WHAT NEEDS TO BE DONE: Each entry must be output exactly as it appears.

DATA IN THIS EXERCISE:
*** Begin section ***

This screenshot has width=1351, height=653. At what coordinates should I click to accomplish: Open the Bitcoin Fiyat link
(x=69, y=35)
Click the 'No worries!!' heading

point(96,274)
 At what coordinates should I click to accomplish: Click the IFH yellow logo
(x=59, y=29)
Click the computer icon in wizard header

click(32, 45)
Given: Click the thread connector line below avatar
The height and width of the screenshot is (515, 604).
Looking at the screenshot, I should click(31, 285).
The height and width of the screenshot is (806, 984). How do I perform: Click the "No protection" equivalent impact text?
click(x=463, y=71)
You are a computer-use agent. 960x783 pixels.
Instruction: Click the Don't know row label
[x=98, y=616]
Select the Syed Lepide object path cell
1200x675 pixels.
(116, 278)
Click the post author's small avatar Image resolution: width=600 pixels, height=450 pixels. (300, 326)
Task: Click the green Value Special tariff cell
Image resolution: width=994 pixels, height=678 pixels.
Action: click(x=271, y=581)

*** End section ***

SOLUTION FOR THIS TASK:
This screenshot has width=1351, height=653. At what coordinates should I click to accomplish: Open the Bitcoin Fiyat link
(x=69, y=35)
Click the 'No worries!!' heading

point(96,274)
 At what coordinates should I click to accomplish: Click the IFH yellow logo
(x=59, y=29)
Click the computer icon in wizard header

click(32, 45)
Given: Click the thread connector line below avatar
The height and width of the screenshot is (515, 604).
Looking at the screenshot, I should click(31, 285).
The height and width of the screenshot is (806, 984). How do I perform: Click the "No protection" equivalent impact text?
click(x=463, y=71)
You are a computer-use agent. 960x783 pixels.
Instruction: Click the Don't know row label
[x=98, y=616]
Select the Syed Lepide object path cell
1200x675 pixels.
(116, 278)
Click the post author's small avatar Image resolution: width=600 pixels, height=450 pixels. (300, 326)
Task: Click the green Value Special tariff cell
Image resolution: width=994 pixels, height=678 pixels.
Action: click(x=271, y=581)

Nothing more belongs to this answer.